Knappheit ist das eine. Das andere ist, mit welchen Narrativen eine Gesellschaft auf Herausforderungen reagiert. Seit der Nahtoderfahrung der Banken im Jahr 2008 entstand im Westen der Irrglaube, mit Geld lasse sich alles richten.
Das zweite Narrativ ist noch grössenwahnsinniger: Die Energieversorgung lässt sich ohne Wohlstandseinbussen komplett umbauen. Zum ersten Mal in der Geschichte schien es möglich, den Kuchen zu essen und ihn zugleich zu behalten. […] In der Pandemie mobilisierten alle Industrieländer gewaltige Summen, um mit Instrumenten wie Kurzarbeitergeld, vorübergehenden Steuersenkungen und Firmenkrediten den Kollaps der Wirtschaft zu verhindern.
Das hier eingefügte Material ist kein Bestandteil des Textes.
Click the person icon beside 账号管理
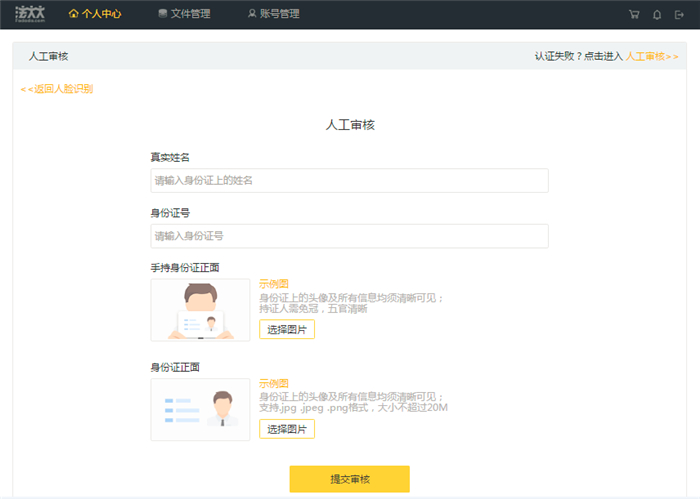This screenshot has width=700, height=499. coord(252,14)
Die Rechnung für so viel Grosszügigkeit wird jetzt nachgereicht.

Kommentar:

Klare und nüchterne Analyse aus der Schweiz – lesenswert.
Eine Bestätigung der AfD-Position zum Thema Energie ist auch die Feststellung des Autors: „Damit die Situation nicht ausser Kontrolle gerät, muss man nach jedem moralisch vertretbaren Strohhalm greifen, sofern er eine Stabilisierung verspricht. Fossile Brennstoffe und Atomkraft gehören zu den stabilisierenden Faktoren – und dies noch für lange Zeit.“
Die AfD kommt aber in den Medien nicht vor! Ihr Realitätssinn soll den Menschen verborgen bleiben. Trotzdem liegt sie in aktuellen Umfragen bei 12%!